Try it:
Since only part of the material below is wanted, output exactly the lines from the one with "Task: Click the search field" up to and including the one with "has width=1496, height=812.".

Available data:
• • • • •
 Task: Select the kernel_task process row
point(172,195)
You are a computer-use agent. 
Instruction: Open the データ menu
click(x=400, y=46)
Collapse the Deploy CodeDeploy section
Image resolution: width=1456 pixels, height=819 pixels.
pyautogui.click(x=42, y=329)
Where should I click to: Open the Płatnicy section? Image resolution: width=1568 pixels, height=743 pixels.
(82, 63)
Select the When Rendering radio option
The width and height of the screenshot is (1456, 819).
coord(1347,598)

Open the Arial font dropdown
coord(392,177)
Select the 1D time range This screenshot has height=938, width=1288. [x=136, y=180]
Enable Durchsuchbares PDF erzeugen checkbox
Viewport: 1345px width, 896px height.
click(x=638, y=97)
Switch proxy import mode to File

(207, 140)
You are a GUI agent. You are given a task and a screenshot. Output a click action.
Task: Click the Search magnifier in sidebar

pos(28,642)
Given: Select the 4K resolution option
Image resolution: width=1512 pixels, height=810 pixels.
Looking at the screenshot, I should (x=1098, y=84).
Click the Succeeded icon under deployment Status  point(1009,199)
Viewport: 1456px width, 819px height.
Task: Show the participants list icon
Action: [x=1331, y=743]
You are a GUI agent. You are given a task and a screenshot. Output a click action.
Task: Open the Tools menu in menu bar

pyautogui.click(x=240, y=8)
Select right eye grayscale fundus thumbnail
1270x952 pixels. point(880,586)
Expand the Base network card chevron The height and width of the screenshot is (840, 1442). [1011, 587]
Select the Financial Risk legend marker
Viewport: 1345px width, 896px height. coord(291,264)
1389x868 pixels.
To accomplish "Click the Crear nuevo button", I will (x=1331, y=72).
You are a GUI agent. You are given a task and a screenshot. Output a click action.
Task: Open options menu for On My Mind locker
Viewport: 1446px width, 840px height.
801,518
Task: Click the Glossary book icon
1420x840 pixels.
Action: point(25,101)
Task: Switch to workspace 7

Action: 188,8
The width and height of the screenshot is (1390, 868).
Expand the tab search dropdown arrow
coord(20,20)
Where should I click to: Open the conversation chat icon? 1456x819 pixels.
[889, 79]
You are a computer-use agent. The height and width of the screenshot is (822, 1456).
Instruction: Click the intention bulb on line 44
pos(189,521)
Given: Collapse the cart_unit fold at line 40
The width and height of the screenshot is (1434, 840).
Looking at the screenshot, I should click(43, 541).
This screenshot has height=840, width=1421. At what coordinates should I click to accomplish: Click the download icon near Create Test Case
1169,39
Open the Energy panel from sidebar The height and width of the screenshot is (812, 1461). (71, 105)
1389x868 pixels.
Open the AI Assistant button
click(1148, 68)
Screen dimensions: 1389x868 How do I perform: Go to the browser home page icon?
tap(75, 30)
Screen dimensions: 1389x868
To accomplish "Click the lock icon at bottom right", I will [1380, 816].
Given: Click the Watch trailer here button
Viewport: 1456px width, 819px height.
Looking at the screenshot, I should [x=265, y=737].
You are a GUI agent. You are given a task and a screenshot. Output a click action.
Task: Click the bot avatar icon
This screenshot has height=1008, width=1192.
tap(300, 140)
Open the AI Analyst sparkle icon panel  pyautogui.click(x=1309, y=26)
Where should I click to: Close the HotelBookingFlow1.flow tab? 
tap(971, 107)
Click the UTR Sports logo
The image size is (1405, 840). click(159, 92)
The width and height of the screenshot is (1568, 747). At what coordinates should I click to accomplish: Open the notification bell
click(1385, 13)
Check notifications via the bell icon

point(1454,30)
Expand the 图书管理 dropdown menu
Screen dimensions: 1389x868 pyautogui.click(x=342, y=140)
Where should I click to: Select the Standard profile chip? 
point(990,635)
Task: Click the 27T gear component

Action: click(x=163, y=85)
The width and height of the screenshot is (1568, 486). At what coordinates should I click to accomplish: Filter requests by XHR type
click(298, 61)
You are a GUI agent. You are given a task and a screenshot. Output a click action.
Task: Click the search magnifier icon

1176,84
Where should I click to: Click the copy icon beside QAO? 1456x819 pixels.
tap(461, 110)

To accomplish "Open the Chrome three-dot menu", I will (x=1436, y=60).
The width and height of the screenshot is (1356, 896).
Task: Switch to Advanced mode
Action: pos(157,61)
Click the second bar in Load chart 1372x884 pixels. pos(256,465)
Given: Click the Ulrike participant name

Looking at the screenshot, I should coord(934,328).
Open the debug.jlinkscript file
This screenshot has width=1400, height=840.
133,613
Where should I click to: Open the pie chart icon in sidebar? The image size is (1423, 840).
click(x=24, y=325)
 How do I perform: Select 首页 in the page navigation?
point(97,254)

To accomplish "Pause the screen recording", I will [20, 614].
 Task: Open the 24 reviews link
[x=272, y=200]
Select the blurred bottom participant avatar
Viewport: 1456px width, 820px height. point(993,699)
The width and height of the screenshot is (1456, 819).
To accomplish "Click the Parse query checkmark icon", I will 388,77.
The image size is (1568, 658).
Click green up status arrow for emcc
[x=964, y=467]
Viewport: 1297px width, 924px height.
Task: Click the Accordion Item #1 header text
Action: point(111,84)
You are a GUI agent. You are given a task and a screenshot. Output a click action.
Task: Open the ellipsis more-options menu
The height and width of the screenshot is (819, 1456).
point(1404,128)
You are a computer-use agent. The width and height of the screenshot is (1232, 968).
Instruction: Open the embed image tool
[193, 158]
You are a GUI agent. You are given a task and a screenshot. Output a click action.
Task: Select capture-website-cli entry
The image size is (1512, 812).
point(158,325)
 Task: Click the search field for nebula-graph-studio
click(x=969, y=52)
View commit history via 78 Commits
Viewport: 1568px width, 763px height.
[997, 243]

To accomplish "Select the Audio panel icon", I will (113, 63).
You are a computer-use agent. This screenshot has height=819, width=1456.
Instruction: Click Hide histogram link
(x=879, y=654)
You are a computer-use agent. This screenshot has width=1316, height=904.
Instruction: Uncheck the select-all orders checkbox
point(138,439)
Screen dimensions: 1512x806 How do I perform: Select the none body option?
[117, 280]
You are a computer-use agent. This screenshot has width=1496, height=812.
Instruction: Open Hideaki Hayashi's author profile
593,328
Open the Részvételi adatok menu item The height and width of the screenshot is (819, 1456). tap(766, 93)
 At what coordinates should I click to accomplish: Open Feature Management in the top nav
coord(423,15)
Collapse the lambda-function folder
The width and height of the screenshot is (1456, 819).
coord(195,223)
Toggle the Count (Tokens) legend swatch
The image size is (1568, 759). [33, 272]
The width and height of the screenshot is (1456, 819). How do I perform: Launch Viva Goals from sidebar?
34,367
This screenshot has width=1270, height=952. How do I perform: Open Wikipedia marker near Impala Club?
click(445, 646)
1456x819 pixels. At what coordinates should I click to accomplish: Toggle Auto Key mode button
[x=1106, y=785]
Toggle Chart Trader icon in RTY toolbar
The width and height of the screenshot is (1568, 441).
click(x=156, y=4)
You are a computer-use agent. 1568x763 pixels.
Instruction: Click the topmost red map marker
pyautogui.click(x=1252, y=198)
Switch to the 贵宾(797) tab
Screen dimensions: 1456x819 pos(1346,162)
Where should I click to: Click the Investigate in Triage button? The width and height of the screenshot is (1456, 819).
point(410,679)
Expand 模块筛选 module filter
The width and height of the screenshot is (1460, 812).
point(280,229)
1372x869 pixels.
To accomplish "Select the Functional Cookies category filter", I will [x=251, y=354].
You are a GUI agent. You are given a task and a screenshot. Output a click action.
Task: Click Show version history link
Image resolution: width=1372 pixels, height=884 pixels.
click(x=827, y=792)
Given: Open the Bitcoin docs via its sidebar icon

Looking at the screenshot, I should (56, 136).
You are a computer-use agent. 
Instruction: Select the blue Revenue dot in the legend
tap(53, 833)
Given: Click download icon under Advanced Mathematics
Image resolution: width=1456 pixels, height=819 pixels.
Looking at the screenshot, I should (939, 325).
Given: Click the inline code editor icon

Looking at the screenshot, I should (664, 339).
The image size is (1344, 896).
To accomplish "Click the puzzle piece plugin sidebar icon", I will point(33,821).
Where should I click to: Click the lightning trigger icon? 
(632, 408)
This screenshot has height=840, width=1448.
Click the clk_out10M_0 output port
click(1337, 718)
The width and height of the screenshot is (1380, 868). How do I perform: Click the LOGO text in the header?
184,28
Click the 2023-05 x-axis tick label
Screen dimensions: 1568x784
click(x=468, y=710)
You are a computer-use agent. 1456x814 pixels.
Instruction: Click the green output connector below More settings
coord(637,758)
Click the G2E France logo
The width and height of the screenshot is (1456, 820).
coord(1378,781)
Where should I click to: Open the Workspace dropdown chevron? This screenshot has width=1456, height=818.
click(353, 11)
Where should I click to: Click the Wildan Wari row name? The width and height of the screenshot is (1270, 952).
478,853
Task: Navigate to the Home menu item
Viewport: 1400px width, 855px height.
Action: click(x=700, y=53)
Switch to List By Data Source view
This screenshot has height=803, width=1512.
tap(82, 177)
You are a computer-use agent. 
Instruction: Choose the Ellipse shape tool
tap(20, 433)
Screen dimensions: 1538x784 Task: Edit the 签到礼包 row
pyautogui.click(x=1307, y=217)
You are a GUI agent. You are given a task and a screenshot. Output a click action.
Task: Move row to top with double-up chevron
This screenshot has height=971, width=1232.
• • • • •
Finished task:
 Task: Click the search field for nebula-graph-studio
click(x=969, y=52)
View commit history via 78 Commits
Viewport: 1568px width, 763px height.
[997, 243]

To accomplish "Select the Audio panel icon", I will (113, 63).
You are a computer-use agent. This screenshot has height=819, width=1456.
Instruction: Click Hide histogram link
(x=879, y=654)
You are a computer-use agent. This screenshot has width=1316, height=904.
Instruction: Uncheck the select-all orders checkbox
point(138,439)
Screen dimensions: 1512x806 How do I perform: Select the none body option?
[117, 280]
You are a computer-use agent. This screenshot has width=1496, height=812.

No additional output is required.